One item that Haggerty could confirm is that Winter Olympic officials plan to photograph Vancouver neighbourhoods with high resolution satellite-mounted cameras.

“Satellite imaging is a fairly new and intensive way for physically dispersed audiences to view phenomena that were previously more difficult to monitor,” said Haggerty.

At the same time, Haggerty added that he does not expect Vancouver to adopt the level of security witnessed in Beijing, where about 300,000 CCTV cameras were installed in what was described as the largest CCTV network in existence.

Meanwhile, Helen Lenskyj suggested that increased security is the direct result of the need to protect valuable corporate sponsorships in the mega sports event, especially since the highly profitable 1984 Los Angeles summer games and coupled with the real potential for terrorism following the 1972 massacre of Israeli athletes in the Munich Games and the 9/11 attacks on New York City and Washington.

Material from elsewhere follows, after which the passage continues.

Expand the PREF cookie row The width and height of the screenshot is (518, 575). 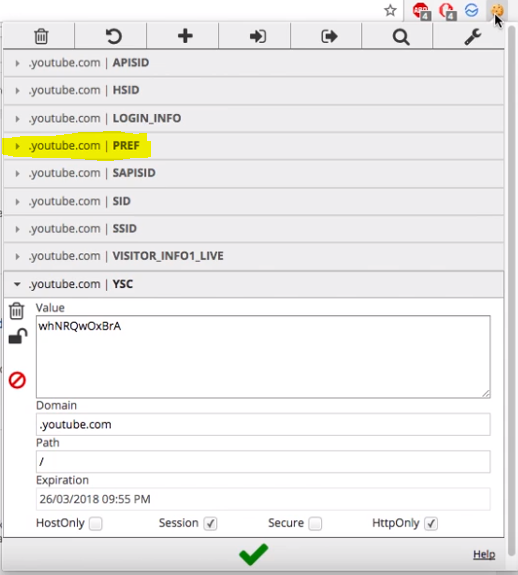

“The big multinationals in the categories of IT [information technology], sportswear, bottled water, airlines, car rentals and whatever pay a huge amount of money for that privilege [of corporate sponsorship] and they get exclusive rights,” she said. “And security is actually protecting their rights from ambush marketing [from competitors].”

Albeit stretched by its Afghanistan commitment, Canada’s military will be providing possibly thousands of troops to back up efforts by the local police and the federal Royal Canadian Mounted Police (RCMP) at Vancouver’s winter Olympics.

“There will be a lot of surveillance missions as well as securing the backcountry in an alpine environment,” Captain Chris Poulton, a Canadian Forces spokesperson, told reporters recently. “They will be the ears and eyes of the RCMP.”

The role of U.S. law enforcement authorities in the neighbouring state of Washington, across the international border from Vancouver, remains a bit of a mystery, added Micheal Vonn.

Concerns have been raised by civil libertarians that information about Canadian citizens has flowed into U.S. databases, but Vonn’s organisation has no solid evidence so far to back this up.

However, “There is no doubt that there is coordination with security folks across the border,” she told IPS.